El sector agroalimentario antes de la COVID-19 se encontraba en un momento delicado. La situación en la que nos deja el confinamiento y la desescalada, sobre todo por el cierre de la hostelería y parte de la exportación, va a requerir de mucha imaginación para poder salir de esta.
Y a esta imaginación yo la llamo “innovación”, que es la única herramienta al servicio de las empresas capaz de solucionar los problemas, pero que no siempre se desarrollan todo lo que debiera.
Además, en esta ocasión y de forma irrevocable vamos a tener que ponerle a la innovación un apellido, que es sostenible, porque el consumidor lo está demandando y porque la Unión Europea ha puesto encima de la mesa el Green Deal, el gran pacto verde que pretende conseguir un territorio climáticamente neutro en 2050.
Las empresas cada vez son más conscientes y más responsables con todos los factores que podrían englobarse dentro de lo que es la agroalimentación sostenible, pero no solo desde el aspecto medioambiental, también desde la parte económica y social de los negocios. Y son tres partes indivisibles, que no se nos olvide.

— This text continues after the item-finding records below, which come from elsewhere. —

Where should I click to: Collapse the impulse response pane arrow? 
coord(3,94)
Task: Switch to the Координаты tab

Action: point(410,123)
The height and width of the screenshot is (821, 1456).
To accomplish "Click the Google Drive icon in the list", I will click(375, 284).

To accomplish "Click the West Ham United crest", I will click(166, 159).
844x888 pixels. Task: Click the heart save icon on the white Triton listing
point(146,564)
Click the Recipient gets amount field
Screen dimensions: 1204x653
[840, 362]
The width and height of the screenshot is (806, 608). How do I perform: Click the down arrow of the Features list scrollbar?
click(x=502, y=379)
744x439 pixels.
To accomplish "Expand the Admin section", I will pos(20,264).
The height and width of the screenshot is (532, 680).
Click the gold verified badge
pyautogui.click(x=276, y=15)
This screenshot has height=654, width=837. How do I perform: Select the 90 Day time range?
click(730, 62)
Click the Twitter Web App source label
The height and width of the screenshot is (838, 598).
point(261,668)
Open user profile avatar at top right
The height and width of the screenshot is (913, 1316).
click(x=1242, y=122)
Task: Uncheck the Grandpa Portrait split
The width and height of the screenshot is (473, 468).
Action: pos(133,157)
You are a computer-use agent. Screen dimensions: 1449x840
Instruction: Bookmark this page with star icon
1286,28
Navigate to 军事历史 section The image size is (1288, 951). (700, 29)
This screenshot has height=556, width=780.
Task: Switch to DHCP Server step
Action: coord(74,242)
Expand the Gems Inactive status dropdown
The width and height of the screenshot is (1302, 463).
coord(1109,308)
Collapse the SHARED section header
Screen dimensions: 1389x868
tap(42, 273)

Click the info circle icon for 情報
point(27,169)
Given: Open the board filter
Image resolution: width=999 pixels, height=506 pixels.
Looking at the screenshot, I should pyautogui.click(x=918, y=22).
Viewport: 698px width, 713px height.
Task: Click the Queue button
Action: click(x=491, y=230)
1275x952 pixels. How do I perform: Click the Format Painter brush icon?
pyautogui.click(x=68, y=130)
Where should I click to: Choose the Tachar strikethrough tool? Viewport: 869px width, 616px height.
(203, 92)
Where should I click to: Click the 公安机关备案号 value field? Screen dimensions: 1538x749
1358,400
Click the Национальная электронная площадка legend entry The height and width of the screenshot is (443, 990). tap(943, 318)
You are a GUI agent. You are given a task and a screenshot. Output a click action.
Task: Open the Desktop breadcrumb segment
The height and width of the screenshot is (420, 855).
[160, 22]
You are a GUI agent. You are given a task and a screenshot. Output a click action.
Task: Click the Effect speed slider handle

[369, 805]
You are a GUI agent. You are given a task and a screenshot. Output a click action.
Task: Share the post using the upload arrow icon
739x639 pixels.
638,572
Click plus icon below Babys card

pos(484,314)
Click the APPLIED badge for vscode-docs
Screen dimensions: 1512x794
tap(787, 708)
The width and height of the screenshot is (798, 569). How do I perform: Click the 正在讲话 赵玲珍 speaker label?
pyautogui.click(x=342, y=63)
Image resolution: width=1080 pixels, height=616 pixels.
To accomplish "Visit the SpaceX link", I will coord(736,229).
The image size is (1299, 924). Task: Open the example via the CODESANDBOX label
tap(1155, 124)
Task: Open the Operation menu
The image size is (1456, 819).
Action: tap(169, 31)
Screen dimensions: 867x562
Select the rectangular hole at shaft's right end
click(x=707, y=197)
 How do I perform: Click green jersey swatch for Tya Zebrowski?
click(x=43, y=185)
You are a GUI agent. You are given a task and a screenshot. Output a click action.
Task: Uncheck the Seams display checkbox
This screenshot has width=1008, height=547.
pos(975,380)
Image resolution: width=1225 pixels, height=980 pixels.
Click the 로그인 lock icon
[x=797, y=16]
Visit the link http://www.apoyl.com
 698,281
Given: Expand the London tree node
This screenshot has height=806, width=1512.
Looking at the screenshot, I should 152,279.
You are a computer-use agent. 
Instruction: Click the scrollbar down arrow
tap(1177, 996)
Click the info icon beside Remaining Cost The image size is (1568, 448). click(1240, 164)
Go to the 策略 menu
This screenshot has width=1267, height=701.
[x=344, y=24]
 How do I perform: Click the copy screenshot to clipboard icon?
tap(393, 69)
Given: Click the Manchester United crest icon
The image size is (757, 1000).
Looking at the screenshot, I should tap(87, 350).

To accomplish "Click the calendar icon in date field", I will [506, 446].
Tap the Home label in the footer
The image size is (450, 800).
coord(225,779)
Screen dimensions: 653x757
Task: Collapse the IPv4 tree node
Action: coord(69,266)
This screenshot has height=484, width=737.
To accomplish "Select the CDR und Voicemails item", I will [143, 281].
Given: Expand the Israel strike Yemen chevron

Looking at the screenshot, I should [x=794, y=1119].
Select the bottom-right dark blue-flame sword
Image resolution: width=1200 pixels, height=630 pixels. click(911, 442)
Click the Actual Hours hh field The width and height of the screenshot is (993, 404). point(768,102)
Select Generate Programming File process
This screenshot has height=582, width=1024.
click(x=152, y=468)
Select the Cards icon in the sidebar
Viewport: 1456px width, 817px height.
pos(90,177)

En todo caso, la innovación estaba bien encaminada antes del 14 de marzo. Esta crisis ha puesto de manifiesto la importancia de los modelos digitales en toda la cadena de producción, en todo el ámbito productivo. Va a afianzar lo que ya se estaba haciendo e impulsar, más aún, la digitalización de las empresas en todos los ámbitos.
Así que hay que prestar atención a todo el ruido que hay ahora mismo y coger solo lo que nos pueda servir. ¡Adelante!